«Gostava de ser manobrador de gruas encartado. Gostava de sair daqui, de ir para muito longe, com os três filhos e com a Milene. Sim, também percebo, gosta de gruas porque gosta de olhar de cima, gosta de manobrar pesos. Gosta de subir e de descer a correr. De chegar lá acima com o coração a bater. Gosta do risco quando o vento assobia nas gruas e elas podem virar. Gosta de subir lá acima mesmo quando elas podem virar e você pode morrer.»Lídia Jorge, O vento assobiando nas gruas (2002)
Uma vintena de anos após a publicação dum dos mais emblemáticos romances de Lídia Jorge, voltei à companhia d'O vento assobiando nas gruas (2002), projeto há muito tempo apetecido e há outro tanto adiado. A notícia de estar para breve a estreia da versão filmada da obra por Jeanne Waltz, realizadora suíça estabelecida há longa data entre nós, decidiu-me a pôr um ponto final nessa dilação inexplicável e sem sentido. Antecipei-me até ao lançamento da película a nível nacional. O confronto da história contada por escrito nas páginas dum livro e da projetada na tela duma sala de cinema ficou assim facilitada. Altura apropriada para traçar algumas notas rápidas de leitura antes que as luzes se apaguem e as imagens em movimento nos relatem os factos acontecidos com palavras ditas em vez de lidas.
A entidade descritiva abre o relato com a notícia da morte singular da matriarca dum poderoso clã familiar do sul do país.
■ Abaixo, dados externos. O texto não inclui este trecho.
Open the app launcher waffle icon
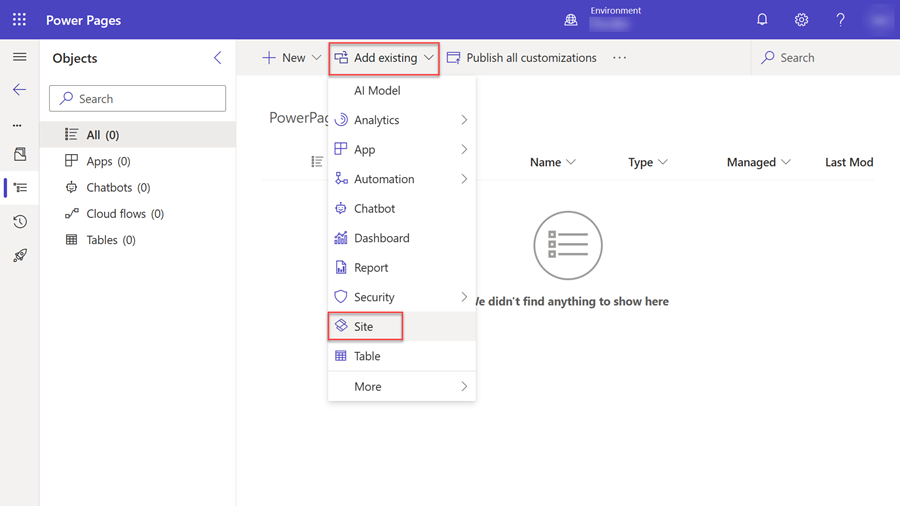Image resolution: width=900 pixels, height=506 pixels. 19,20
O corpo sem vida da avó Regina fora encontrado numa sexta-feira quente de verão junto à fábrica velha de conservas que lhe pertencia. Nesse 15 de agosto de 1994, o falecimento fora comunicado por dois agentes da Guarda Nacional Republicana à neta Milene, o único parente da vítima presente no local à data do óbito. Todos os seus tios e tias, primos e primas, achavam-se então a gozar um período de férias, a estudar ou a residir fora do país, cabendo-lhe assim a tarefa de resolver sozinha as disposições legais e práticas inerentes ao ocorrido, o que lhe conferirá desde aí o estatuto não só de figura central desse primeiro painel do retábulo textual, a «Cerimónia», como do par seguinte, «O Livro de Milene» intermédio e «O Vento Assobiando nas Gruas», em jeito de «Post-Scriptum».
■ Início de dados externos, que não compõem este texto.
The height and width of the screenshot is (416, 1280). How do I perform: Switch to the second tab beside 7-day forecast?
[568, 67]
O grande mistério do final trágico da anciã atravessa todo o texto, sem merecer em parte alguma o esclarecimento espectável do insólito. A omnisciência dos produtores de discurso nunca se manifesta na sua globalidade, para grande desespero tanto dos partícipes internos no tecido narrativo como dos recebedores externos do mesmo, que o fitam como meros leitores reais de factos fictícios. Ao revés, são equacionadas outras coordenadas estruturais definidoras da trama, plasmadas no cruzamento de duas sagas familiares distribuídas por três gerações seguidas. O percurso vital duns e doutros revelado em breves notas retrospetivas remonta a 1908, ano da ereção da unidade fabril que abonou a fortuna dos seus donos e serviria depois de lar aos imigrantes cabo-verdianos em terras portuguesas meridionais. O historial deste edifício e das várias vagas de operários, ocupantes e locatários que a encheram funciona como uma peça valiosa para pintar o cenário onde os dramas vividos ao seu redor se revelaram ao longo de grande parte do século passado.
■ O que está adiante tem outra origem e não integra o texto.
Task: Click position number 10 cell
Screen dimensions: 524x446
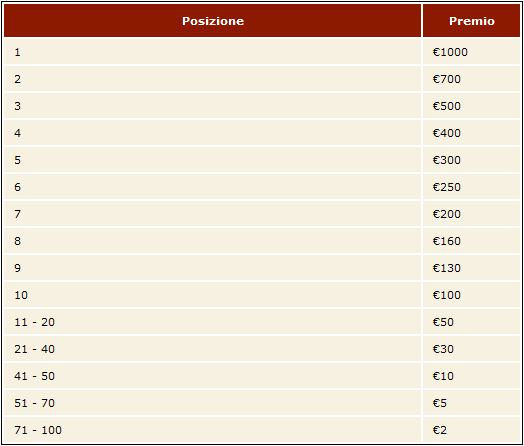Action: click(213, 295)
Lidos os segmentos orgânicos formativos do todo efabulado, avulta no horizonte dos eventos trazidos à colação os amores pintados a claro/escuro da sobrinha oligofrénica dos omnipotentes senhores do local central do enredo e do irmão viúvo do cantor pop-folk de sucesso junto da comunidade crioula residente no país de acolhimento. Uma variante atualizada do Romeu e Julieta shakespeariano a transferir os dramas vividos pelos Montecchios e Capuletos de Verona para os Leandros e Matas de Santa Maria de Valmares. Os enamorados romanescos mais recentes sobrevivem, todavia, à morte dos seus precursores italianos e contraem casamento com a anuência tácita dos respetivos grupos parentais. Uma muito azada castração secreta aplicada à jovem deficiente mental permitiu a sua ligação efetiva ao manobrador encartado de gruas, simulando assim uma abertura de espírito antirracista das figuras proeminentes da intriga sem correrem o risco indesejado de gerarem uma prol mista eurafricana oriunda de dois mundos socioculturais tão diferentes entre si.
Já lá vão 20 anos desde que li o romance e a memória traiçoeira não me deixa recordar senão a figura do caboverdiano que sonha em manobrar uma grua... Magnífica resenha crítica que me abre o apetite para uma breve releitura!
ResponderEliminarUm coprotagonista à altura para inspirar a escolha do título dum livro que merece segundas leituras vinte anos após a sua publicação. Eu já o fiz com um prazer acrescido e algumas outras visitas de permeio.